Cologne Conference Futures CCF14, October 2014
The theory of memes builds on the idea that words, songs, stories, skills and technologies are replicators, as genes are. They are information that is copied with variation and selection and therefore support an evolutionary process. The culture we see around us is the result; the winners in the memes’ competition to use human brains to get themselves copied, stored, recombined and passed on. No other species on earth is capable of imitating well enough to support cumulative evolution of this kind. When our ancestors reached this critical turning point they let loose this second replicator and the world changed forever.
The memetic evolution that followed not only transformed human brains and bodies into meme machines but changed the atmosphere and biosphere of the whole planet, and those changes continue. Thus the advent of a new replicator was dangerous (and we may speculate about how dangerous).
Could there be another such transition? Understanding the gene-meme transition may help us to imagine how. Genes evolved from ‘naked replicators’ into replicators housed inside the bodies of bacteria, plants and animals. These are the phenotypes that express the genes they carry and compete with each other to survive and reproduce. Memes appeared when one of these phenotypes (a hominin ancestor) began a new kind of copying. Instead of cells copying chemical structures, they copied a new kind of information: gestures, sounds, skills and, ultimately, technologies.
Could the same happen again? Could memes build phemotypes that became a new kind of machine copying a new kind of information? I suggest that this is happening right now. Although most human memes are still naked replicators, without anything corresponding to a phenotype, culture is evolving towards a more effective system in which printing presses and factories churn out books, cars and phones that compete to be bought and so cause more copies to be produced. These are the meme phenotypes, as are our computers and all the rest of our information technology.
So the question becomes – could one of these copy, store, vary and select digital information without us? Indeed they could and already do. Is there yet any information that undergoes all of these essential evolutionary processes without any human intervention? I do not know. But it is interesting to realise that if there were we would not know about it, by definition. That is, it would be like dark information that we would know about only by its use of energy and computing resources.
If this happens a new evolutionary process will take off that is greater and faster than any yet. It will demand enormous resources for its expansion and, being human, we will probably be unable to resist these demands without depriving ourselves of the communication technologies we so love. A possible future here is one of rapidly increasing artificial thinking, dependent on massive increases in hardware and software and having dramatic effects on the planet (again).
And what would our role be? A few billion years ago, in a process of endosymbiosis, one kind of bacterium was absorbed into another to become the mitochondria that power living cells today. In a similar way I wonder whether we biological thinkers might become absorbed into artificial ones for the same purpose – to provide the energy. We would scurry around living our human lives, building ever bigger and better machines, while the intellectual action and evolution is going on beyond our ken.

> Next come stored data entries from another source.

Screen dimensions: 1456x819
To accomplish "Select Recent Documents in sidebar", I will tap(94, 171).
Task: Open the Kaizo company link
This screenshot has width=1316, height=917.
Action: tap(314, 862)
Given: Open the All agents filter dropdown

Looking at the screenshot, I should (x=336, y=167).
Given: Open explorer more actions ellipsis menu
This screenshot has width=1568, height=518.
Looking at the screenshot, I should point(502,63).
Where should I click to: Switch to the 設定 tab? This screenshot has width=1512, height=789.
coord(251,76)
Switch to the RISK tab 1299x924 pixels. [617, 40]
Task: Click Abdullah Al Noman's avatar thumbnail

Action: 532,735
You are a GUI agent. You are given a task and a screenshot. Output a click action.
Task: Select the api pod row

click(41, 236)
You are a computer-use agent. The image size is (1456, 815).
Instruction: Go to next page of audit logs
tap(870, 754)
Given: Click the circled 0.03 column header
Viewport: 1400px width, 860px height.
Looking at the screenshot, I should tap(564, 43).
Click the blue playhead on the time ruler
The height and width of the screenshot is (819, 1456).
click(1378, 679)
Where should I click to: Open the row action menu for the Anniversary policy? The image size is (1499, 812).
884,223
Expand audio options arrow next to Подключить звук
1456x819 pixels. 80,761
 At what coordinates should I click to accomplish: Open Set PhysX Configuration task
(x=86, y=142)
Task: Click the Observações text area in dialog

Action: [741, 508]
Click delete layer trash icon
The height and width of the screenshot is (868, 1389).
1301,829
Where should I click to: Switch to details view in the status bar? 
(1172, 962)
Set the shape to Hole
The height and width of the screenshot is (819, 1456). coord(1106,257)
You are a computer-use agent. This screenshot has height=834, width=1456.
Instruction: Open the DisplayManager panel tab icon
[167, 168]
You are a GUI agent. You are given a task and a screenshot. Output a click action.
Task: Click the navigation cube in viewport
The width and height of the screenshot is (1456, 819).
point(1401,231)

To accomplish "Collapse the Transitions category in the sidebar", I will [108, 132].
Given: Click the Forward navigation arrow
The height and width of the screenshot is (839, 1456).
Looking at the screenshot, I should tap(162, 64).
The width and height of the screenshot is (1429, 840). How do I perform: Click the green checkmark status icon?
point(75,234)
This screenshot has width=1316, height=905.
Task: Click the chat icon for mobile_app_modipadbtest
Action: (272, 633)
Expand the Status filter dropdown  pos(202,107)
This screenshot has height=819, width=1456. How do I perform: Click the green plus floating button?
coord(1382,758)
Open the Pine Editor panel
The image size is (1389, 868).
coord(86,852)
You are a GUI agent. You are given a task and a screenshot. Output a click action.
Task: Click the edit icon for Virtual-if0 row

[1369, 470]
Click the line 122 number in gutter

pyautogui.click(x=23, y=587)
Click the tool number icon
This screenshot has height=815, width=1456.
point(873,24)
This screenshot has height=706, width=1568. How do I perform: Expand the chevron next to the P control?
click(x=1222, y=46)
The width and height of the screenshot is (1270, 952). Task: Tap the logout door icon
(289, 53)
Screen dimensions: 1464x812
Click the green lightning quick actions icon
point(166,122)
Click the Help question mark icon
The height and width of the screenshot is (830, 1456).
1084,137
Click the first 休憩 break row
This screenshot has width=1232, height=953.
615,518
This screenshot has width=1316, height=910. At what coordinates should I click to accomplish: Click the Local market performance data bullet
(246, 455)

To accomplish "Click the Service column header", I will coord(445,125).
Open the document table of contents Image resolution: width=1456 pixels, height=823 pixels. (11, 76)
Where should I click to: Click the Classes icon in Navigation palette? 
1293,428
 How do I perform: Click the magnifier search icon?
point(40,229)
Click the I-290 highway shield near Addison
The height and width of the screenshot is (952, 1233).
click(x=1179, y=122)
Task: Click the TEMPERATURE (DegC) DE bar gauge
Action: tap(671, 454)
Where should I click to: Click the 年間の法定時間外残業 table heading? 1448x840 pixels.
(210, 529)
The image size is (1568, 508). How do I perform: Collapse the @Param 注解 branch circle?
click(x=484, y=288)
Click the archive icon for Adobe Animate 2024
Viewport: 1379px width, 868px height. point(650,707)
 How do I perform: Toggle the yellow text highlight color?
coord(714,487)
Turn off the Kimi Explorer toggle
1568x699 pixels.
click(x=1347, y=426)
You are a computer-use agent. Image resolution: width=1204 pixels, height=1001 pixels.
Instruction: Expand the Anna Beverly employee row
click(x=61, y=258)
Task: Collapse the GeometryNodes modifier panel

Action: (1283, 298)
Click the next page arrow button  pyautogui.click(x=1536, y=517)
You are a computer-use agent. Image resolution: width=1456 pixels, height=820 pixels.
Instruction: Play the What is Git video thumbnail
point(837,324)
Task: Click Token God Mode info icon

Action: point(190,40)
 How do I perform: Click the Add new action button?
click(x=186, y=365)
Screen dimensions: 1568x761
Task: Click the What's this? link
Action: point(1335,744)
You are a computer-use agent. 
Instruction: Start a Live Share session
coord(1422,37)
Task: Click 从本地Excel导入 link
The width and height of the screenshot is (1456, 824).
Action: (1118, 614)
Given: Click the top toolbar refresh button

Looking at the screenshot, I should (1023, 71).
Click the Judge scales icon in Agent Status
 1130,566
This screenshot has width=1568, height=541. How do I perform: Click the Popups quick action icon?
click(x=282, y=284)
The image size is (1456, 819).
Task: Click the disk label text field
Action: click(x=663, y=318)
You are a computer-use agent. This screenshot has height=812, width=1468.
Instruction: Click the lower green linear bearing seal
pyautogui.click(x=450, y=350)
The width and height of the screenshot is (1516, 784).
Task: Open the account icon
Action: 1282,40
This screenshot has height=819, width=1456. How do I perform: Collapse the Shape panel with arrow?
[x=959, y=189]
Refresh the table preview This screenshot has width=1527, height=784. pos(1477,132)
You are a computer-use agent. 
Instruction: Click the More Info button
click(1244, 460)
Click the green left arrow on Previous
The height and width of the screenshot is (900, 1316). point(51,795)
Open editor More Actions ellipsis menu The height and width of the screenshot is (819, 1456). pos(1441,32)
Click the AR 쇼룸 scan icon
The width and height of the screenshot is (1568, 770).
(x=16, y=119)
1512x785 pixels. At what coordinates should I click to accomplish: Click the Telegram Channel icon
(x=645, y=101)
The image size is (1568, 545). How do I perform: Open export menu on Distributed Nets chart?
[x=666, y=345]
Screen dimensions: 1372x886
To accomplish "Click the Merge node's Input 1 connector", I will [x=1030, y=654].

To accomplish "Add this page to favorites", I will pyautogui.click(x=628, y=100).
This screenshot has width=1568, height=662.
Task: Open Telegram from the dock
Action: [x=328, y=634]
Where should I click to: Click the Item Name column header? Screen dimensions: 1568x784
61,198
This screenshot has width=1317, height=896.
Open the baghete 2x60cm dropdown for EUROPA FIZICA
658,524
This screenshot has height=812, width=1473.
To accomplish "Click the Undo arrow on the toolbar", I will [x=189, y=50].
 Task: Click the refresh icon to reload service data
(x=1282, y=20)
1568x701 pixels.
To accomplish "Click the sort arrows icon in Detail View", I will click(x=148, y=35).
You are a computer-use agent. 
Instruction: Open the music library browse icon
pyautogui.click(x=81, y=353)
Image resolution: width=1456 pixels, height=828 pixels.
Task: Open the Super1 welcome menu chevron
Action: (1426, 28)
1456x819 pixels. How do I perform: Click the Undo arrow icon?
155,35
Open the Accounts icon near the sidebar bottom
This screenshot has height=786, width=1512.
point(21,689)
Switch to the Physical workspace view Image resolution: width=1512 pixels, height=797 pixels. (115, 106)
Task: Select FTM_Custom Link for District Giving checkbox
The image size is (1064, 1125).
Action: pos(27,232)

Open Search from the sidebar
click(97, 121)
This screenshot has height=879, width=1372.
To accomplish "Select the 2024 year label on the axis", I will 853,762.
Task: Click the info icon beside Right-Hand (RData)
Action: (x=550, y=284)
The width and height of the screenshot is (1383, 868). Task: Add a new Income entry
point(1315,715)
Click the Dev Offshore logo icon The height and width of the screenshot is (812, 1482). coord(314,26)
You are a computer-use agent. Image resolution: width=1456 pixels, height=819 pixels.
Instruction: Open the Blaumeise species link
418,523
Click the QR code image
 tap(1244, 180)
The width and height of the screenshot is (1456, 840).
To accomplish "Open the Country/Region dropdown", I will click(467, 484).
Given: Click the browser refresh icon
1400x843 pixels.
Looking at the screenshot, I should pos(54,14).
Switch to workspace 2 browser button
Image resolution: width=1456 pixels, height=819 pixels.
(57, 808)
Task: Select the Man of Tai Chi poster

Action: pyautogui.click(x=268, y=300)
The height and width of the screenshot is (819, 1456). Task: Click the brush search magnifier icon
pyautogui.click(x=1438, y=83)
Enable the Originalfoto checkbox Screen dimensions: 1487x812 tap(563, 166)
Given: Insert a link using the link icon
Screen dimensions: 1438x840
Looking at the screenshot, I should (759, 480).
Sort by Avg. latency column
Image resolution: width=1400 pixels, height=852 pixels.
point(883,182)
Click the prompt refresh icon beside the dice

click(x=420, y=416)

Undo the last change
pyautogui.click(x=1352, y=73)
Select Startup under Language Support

Would these new machines be conscious? Would we need to worry about their welfare or suffering? Much current thinking on consciousness treats it as an evolved ability with effects and functions that make it adaptive for human beings. I have argued that it is nothing of the kind. Consciousness is an illusion that arises because we build self-models, or stories about inner selves, that have the power of consciousness and free will. So it is not whole humans that are conscious but representations of selves that do not really exist. Doing this may be adaptive for us in various ways but it misleads us terribly when we try to understand our own minds.
If this is correct then machines could only become conscious in the way we are if they became as deluded as we are. This would happen if they constructed models of self-like entities to which they attributed the power of consciousness and free will. We might expect all sorts of distributed representations of entities to appear in this new world of tremes. The trouble is, they would be way beyond our grasp. We might find ourselves rather like a mitochondrion trying to understand the animal inside which it lives, and to which it gives its energy.
The whole of my argument here suggests that the future for artificial intelligence and consciousness lies not with us clever humans intelligently designing better and better machines until they cross some threshold or reach a singularity but with a third replicator and a new evolving world that we will, unwittingly, have let loose and cannot control.